Episode 27: Moving Abroad - the process, the challenges, the joys with Tom Pewtress, Peter Gollogly, Bryan Bann & Jonathan Lumb
Facebook, Apple, Amazon, Netflix, Google. Companies many of us use in our everyday lives and which have all taken the stock market by storm in recent years. The shares of these giant US companies, collectively known as the FAANG stocks, make up a big portion of many investors’ portfolios. Their current valuations suggest the market expects plenty more growth to come. So it might come as a surprise to some that we don’t invest in them.
Investing directly in shares, FAANGs or otherwise, means you might be placing a significant portion of your wealth in a small number of companies. If you know them inside-out, are confident of their future prospects and have the time, knowledge and energy to monitor them, this could deliver a good outcome. If on the other hand things don’t go as planned for even one or two, given how much you’ve invested in them, that could put a big dent in your portfolio. This is known as concentration risk.
One of the best ways to overcome concentration risk is to invest in funds. A fund is a collection of shares, bonds or other types of assets. They typically contain anywhere from 25-250 investments, and can even have several thousand in some index-tracking funds. With a large number of holdings you spread the risk, so you’re not putting all your eggs in one basket.
Invest in several funds and you’ve got yourself the makings of a well-diversified portfolio. Diversification is where your portfolio has exposure to lots of different areas, so that could include different types of asset classes such as shares and bonds, different regions such as North America, Europe and Asia and different sectors such as technology, healthcare and financial services.
There are no guarantees in investing.

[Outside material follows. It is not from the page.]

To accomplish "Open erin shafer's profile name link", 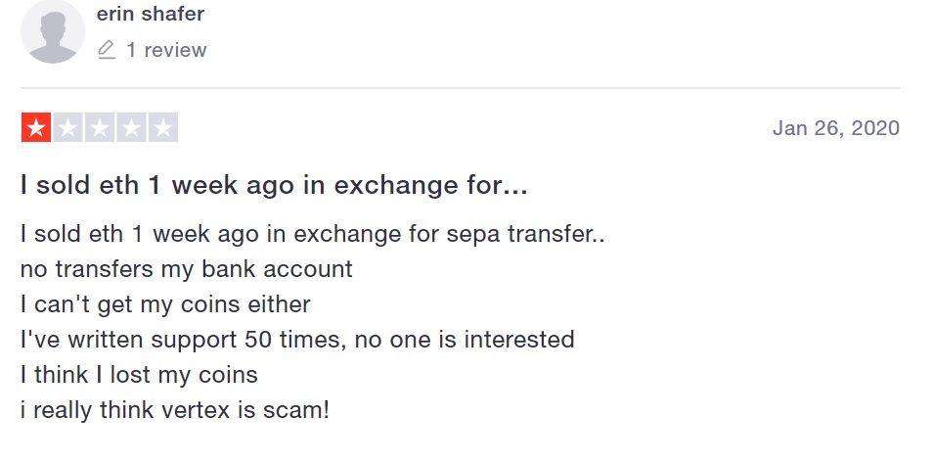I will tap(150, 14).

Any area could be among tomorrow’s winners or losers, but by diversifying across the lot you’ll always have exposure to whatever is doing well and not too much exposure to whatever is struggling. That’s why diversification is said to be the only free lunch in investing.
Because our portfolios are a well-diversified blend of funds, they do actually invest in the FAANGs, as well as thousands of other companies, just indirectly. Bearing in mind the FAANGs are among the biggest companies on the global stock market, naturally they’ll also feature more heavily than other companies. To put it into perspective, with a global index-tracker fund for example, you’ll invest more in just those five FAANG stocks than the entire UK, French and German stock markets combined. For us that’s plenty.

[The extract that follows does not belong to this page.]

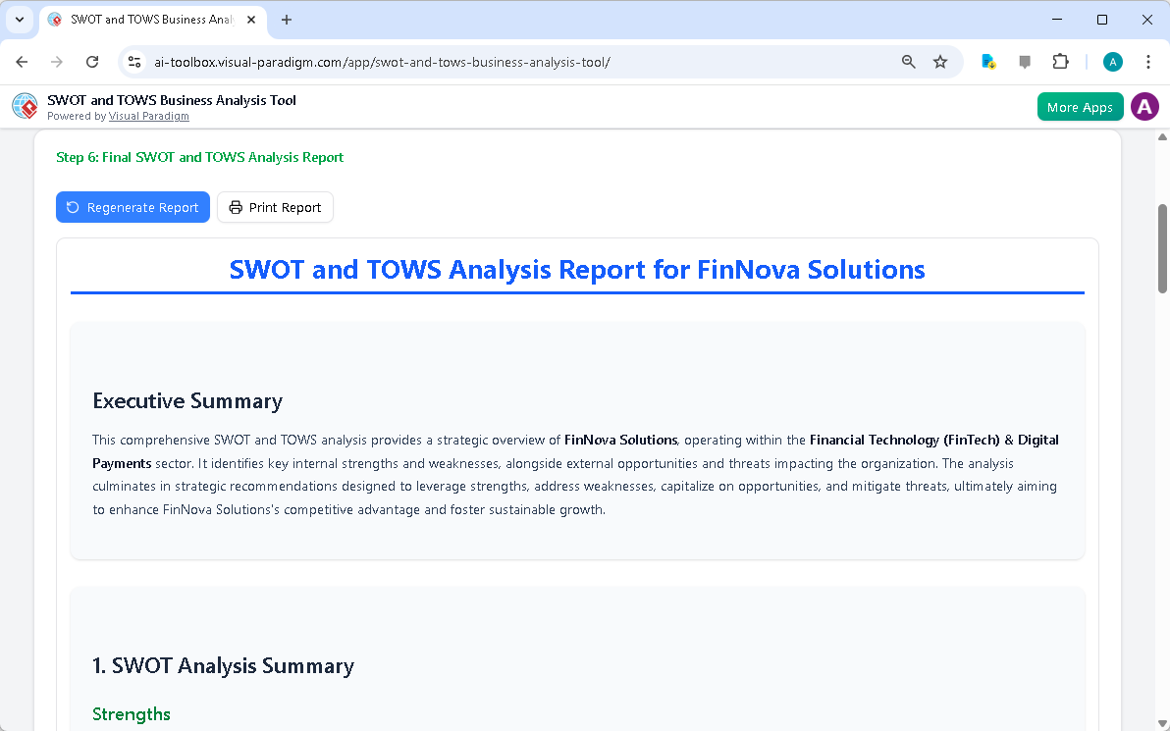Open the Visual Paradigm link
Viewport: 1170px width, 731px height.
tap(148, 116)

Another reason we don’t invest directly in FAANG stocks or any other companies is, as the saying goes, “you can’t beat the street”. This refers to the difficulty of trying to outsmart Wall Street analysts or other teams of professional investors. Some wealth managers, as well as ordinary investors, do make their own investments in individual stocks. We believe, however, it’s best left to fund managers. Many of them have decades of experience behind them, are supported by large teams of skilled analysts and can dedicate all of their working hours to analysing companies.
We believe in playing to your strengths. So we think it’s sensible to leave the stock-picking to professional stock-pickers. While companies like the FAANGs have undoubtedly delivered excellent returns for many years, there’s no guarantee they, nor any other top-performing stock, will keep doing so in the future. That’s not to say we don’t think they will. We’re simply saying we’ll let the pros decide.
Our job is then to find those fund managers we think are among the best in the business. That’s why every fund in our portfolios has been thoroughly researched. This includes meetings with the fund team to better understand the philosophy, process, resources and culture better than any factsheet or fund screener ever could. It’s all with the aim to create the strongest portfolios we can to help you achieve your long-term financial goals.